The collection of narratives from various initiatives based in the different parts of the world challenges our understanding of what sharing implies. While some would argue whether these cases represent “true” or “preudo” sharing (Belk 2010), others of us may find the book fruitful as the source of cases to pay closer attention to in our scholarly work. The vast geography of sharing is one of the most interesting sections of the book. The UK makes up 1/3 of all sharing activity across Europe, according to a PwC report cited in the book. The country is at the forefront of social innovation in sharing, writes Matofska – the sharing economy sector makes a significant contribution to GDP, and creates social and environmental value. The sharing economy in Greece has gained its momentum out of necessity. Greece has been in economic turmoil for most of the last decade, paving the way for the development of a solidarity economy as a bottom-up response to austerity, rising unemployment, and income losses. Sharing initiatives also proliferate in India, as part of a “dynamic, socially entrepreneurial, emerging economy”, and the book tells us stories from Mutterfly, a platform for peer-to-peer rentals; Langar, an open kitchen, and a term used in Sikhism for a practice of sharing meals to eliminate caste discrimination; and Sakhi for Girls Education, a slum-based school in Mumbai. Illustrating the idea of the “Sharing city” the book also includes examples from Israel and the Netherlands. The former has a long cultural history of sharing practices based in Kibbutz, traditionally agricultural collectives, and the book tells a story from Kibbutz Reshit, an urban community located in one of the most impoverished areas of Jerusalem. Amsterdam was one of the first cities worldwide to agree regulations surrounding Airbnb, and has an extensive supply of transport sharing options, including bikes, cars and even boats.

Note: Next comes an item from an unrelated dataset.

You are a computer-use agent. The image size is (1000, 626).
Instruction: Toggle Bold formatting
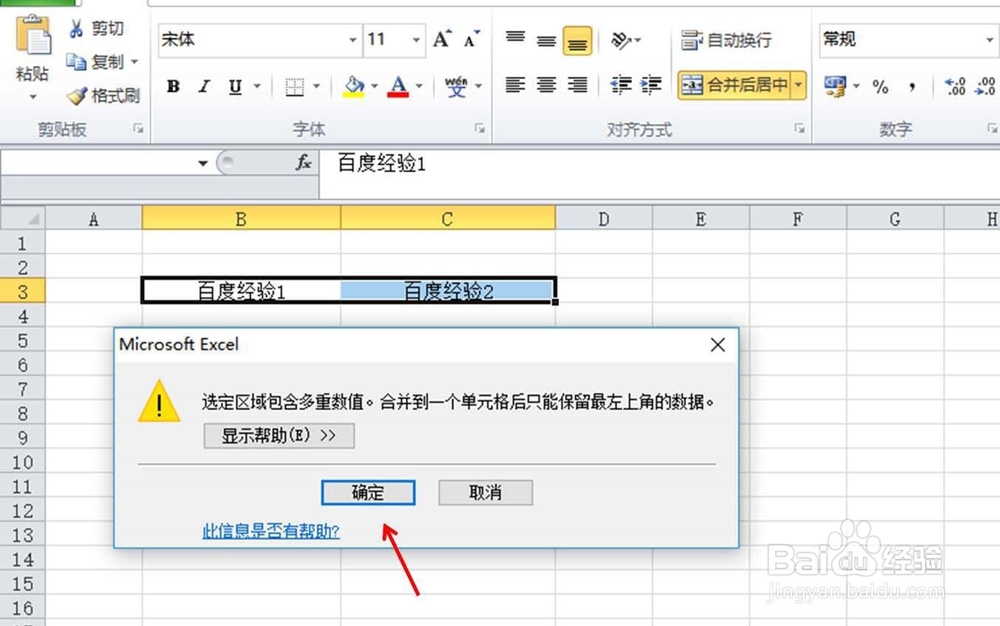pyautogui.click(x=172, y=87)
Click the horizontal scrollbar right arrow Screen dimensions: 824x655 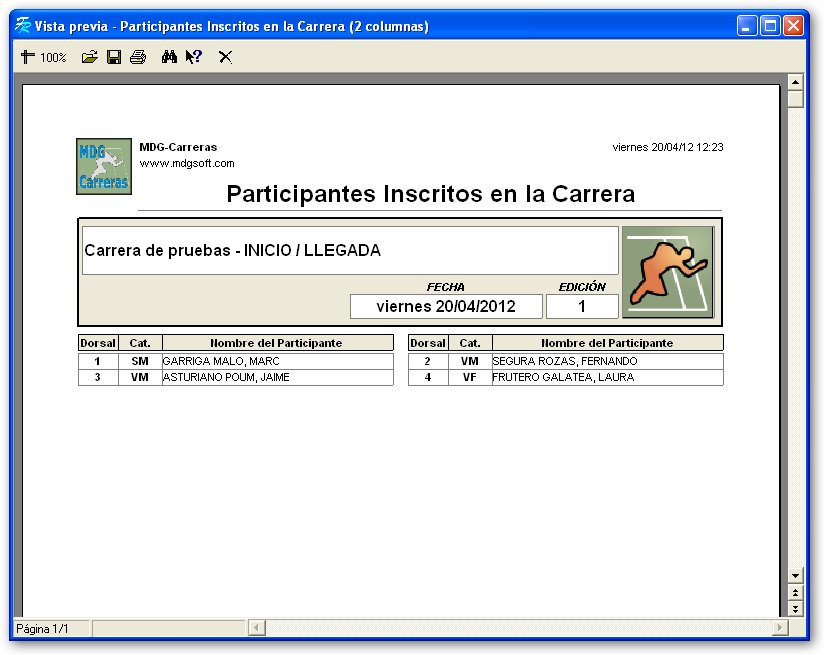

The importance of solidarity flows through the narrative of Generation Share, convincing the reader that it is a driver of social change – especially in times of instability. For instance, we are witnessing how civil solidarity and mutual aid campaigns have become even more relevant as the global pandemic unfolds. Matofska is a public speaker, and her voice shines through on each and every page. She is an activist on a mission to demonstrate that sharing idle resources can solve societal problems, alleviate poverty, overcome social alienation, and save the planet. The book contributes to our understanding of sharing outside of the for-profit platforms and the five sectors where the new business model is the most prevalent, and takes a global perspective showcasing sharing economy initiatives outside of the Anglo-American world. Generation Share is a beautiful impression which shows the importance of solidarity in an illustrative and engaging way – a great book to flip through during these uncertain times.

Mayya Shmidt is a PhD Candidate at the Department of Sociology, Uppsala University. Her research and writing look at the sharing economy in institutionally different contexts.